Loscalzo shrugged. “Just a start, Mr. N. You really didn’t think that’s all I came up with—did you?” Loscalzo bared his rat’s teeth in a smirk. “I also checked with the State Department. No travel visas anywhere except Mozambique, where she was cleared to stay six months but came back after three weeks. On the way home she made a one-day stopover in Paris, staying at the Odeon Saint-Germain. The concierge says she met no one, ate alone in her room, and called for a single cab ride to Montparnasse Cemetery. A man named Étienne David is buried there. Friend of hers.” Loscalzo slurped some of the tea, allowing Niedermann a chance to reply. But Niedermann said nothing. “Next day, Sunday, she flew to Boston, and then on to Bangor Monday morning, where she rented a car.”
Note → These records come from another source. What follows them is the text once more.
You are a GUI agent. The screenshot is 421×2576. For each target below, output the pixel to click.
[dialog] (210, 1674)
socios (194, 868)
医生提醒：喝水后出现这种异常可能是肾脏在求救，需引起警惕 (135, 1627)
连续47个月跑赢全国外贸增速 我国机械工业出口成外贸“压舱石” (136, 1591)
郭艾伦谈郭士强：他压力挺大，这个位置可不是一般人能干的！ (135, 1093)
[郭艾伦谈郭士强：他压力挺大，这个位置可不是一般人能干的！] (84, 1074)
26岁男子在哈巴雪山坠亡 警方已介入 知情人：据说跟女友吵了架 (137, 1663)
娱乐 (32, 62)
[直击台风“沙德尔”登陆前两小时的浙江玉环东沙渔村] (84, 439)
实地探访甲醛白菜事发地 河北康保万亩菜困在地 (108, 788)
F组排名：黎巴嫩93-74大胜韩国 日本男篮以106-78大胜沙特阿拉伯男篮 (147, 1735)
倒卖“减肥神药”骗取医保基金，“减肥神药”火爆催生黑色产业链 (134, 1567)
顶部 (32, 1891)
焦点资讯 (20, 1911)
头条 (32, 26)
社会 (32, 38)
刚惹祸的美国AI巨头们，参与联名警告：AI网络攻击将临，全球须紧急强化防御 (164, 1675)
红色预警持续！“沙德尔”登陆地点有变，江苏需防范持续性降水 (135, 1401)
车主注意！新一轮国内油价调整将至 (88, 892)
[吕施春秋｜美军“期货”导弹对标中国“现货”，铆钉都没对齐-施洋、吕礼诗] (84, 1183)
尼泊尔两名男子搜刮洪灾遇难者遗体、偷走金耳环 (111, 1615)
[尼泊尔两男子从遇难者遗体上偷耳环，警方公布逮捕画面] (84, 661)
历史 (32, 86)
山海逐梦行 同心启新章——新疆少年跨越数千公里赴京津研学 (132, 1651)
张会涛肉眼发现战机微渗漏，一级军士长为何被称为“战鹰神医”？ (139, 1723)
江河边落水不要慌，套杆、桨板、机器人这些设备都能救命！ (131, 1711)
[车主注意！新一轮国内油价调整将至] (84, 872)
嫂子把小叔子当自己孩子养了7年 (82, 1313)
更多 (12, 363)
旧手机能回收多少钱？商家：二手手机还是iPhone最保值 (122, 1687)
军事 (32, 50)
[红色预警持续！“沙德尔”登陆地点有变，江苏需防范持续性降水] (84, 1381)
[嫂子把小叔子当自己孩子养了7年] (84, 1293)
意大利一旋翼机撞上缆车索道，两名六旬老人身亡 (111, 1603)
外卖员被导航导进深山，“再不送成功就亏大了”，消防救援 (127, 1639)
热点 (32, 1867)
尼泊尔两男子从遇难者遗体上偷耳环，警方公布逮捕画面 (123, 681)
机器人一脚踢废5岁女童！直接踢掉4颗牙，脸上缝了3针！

“This is useless to me, Dom. You’ve got to dig deeper. Start with that personnel file at the CDC. If it’s sealed, there’s bound to be something there.”
“Don’t get bent out of shape, Mr. N. That was just the preview.”
“What the hell does that mean?”
Loscalzo set down his mug on top of a stack of folders. “Information comes in different grades.” He licked his lips. “There’s economy, second class, first class—as high up as you want to go. It’s a question of what you choose to pay for.”